Durante questo infame attacco cadde anche il patriota Alessandro De Stefanis, repubblicano, decorato a Custoza, che ferito durante uno scontro a fuoco nei pressi di Forte Begato venne rintracciato da una pattuglia nemica e ucciso a bastonate. Chiunque si ostini a propagandare i Savoia come eroi nazionali abbia ben presente il sangue da loro versato per realizzare le proprie ambizioni dinastiche

Italia libera, ora e sempre.

La Libertà non è mai un dono, ma sempre una sanguinosa conquista. i popoli che nei secoli si sono trovati soggiogati dalle tirannidi lo hanno ben sperimentato, poiché mai essi si emanciparono se non dietro cospicua offerta di sangue. Non elargizione, ma conquista, non fatto ma atto. Per essere liberi occorre agire e pensarsi come tali.

“Per concessioni, per beneplaciti principeschi, per addobbate menzogne non si redimono i popoli, essendo Libertà un dono sì caro e sì grande che Iddio nol concede se non a prezzo di patimenti e di sangue”
G. Mameli, patriota

Oggi per le strade italiane sfileranno anche molti ipocriti, desiderosi di infarcire il proprio messaggio reazionario e filo-oligarchico di nobili termini quali Libertà, Patria e Fraternità. Ci stiamo riferendo a quell’immondo insieme composto dai partiti istituzionali e delle sigle a loro amiche, lacchè dei tiranni ostili all’emancipazione del popolo italiano. Questi finti democratici, che mai hanno condannato abusi ed oppressioni reali, da quella vissuta dai popoli africani ai vari tentativi di golpe a danno di governi incaricati dai popoli, sono da osteggiare e da combattere, come lo sono gli enti che fungono da loro mandanti. Indegni del sacrifico di chi vorrebbero ricordare, per ogni vero italiano il fatto stesso che questi servi opportunisti si fregino del tricolore, che evochino i nomi dei martiri è un affronto intollerabile.
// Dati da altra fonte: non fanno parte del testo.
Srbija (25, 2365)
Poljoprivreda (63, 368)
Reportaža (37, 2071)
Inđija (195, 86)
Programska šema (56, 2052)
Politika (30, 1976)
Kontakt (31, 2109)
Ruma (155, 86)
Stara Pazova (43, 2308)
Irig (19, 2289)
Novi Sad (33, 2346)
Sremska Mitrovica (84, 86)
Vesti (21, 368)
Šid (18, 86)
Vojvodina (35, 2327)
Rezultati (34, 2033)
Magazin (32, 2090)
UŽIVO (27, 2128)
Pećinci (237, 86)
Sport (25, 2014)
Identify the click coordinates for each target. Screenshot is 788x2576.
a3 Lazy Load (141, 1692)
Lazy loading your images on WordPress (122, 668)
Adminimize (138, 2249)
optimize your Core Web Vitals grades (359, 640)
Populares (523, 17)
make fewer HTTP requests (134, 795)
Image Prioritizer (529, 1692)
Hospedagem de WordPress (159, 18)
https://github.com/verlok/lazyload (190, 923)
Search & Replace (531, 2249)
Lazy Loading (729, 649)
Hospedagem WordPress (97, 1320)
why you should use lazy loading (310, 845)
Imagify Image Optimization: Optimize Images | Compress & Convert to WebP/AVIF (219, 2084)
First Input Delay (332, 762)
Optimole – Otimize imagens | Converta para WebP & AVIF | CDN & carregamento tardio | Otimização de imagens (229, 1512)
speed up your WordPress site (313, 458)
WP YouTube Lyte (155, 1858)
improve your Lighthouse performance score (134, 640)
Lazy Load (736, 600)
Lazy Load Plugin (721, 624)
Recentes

“Se Dio m’assisterà, un giorno potrò sacrificarmi per la Libertà, la Giustizia e la Fratellanza […]. Possa questa fiamma che ci arde nel cuore mantenersi viva in queste pagine, preservarle dalla morte e propagandarsi ad ogni nobile animo che le avvicini!”

G. Buranello, patriota

Il semplice reducismo, la commemorazione fine a se stessa sono sterili. Occorre incarnare seguire l’esempio incarnando le idee nell’azione. E’ inutile continuare a contemplare il passato quando quotidianamente si chiudono gli occhi sul mondo contemporaneo, ed altrettanto inutile è parlare di vittorie su nemici sconfitti quando ve ne sono ancora di vivi e vegeti, e per di più incredibilmente pericolosi e potenti. Diciamo i loro nomi, colpiamoli con tute le nostre forze. Facciamogli sapere che un popolo che per secoli ha lottato contro tirannie straniere e domestiche non ha intenzione di essere nuovamente sottomesso. L’Unione Europea, la Nato, il neocolonialismo a trazione occidentale, il capitalismo: ecco chi sono i moderni despoti, coloro che, ostili alla libertà dell’Uomo, per ogni dove si adoperano per soggiogarlo con catene politiche ed economiche.

Ricordiamo quali sono i nostri fratelli di battaglia, esempi contemporanei di lotta e resistenza al regime, ricordiamo i siriani vittoriosi contro l’assalto terrorista internazionale, ricordiamo i venezuelani vittime di complotti e congiure, ricordiamo i francesi destatisi dopo un sonno pluridecennale, ricordiamo tutti i popoli che resistono sotto l’embargo e tutti i patrioti che ogni giorno combattono la tirannia sul proprio suolo. La nostra battaglia per quanto dura non è senza speranze, noi siamo in tanti, e crediamo più di loro. Sarà la nostra volontà, il nostro voler essere liberi, come italiani, come Uomini, come Cittadini, a garantirci, oggi come ieri, la Vittoria.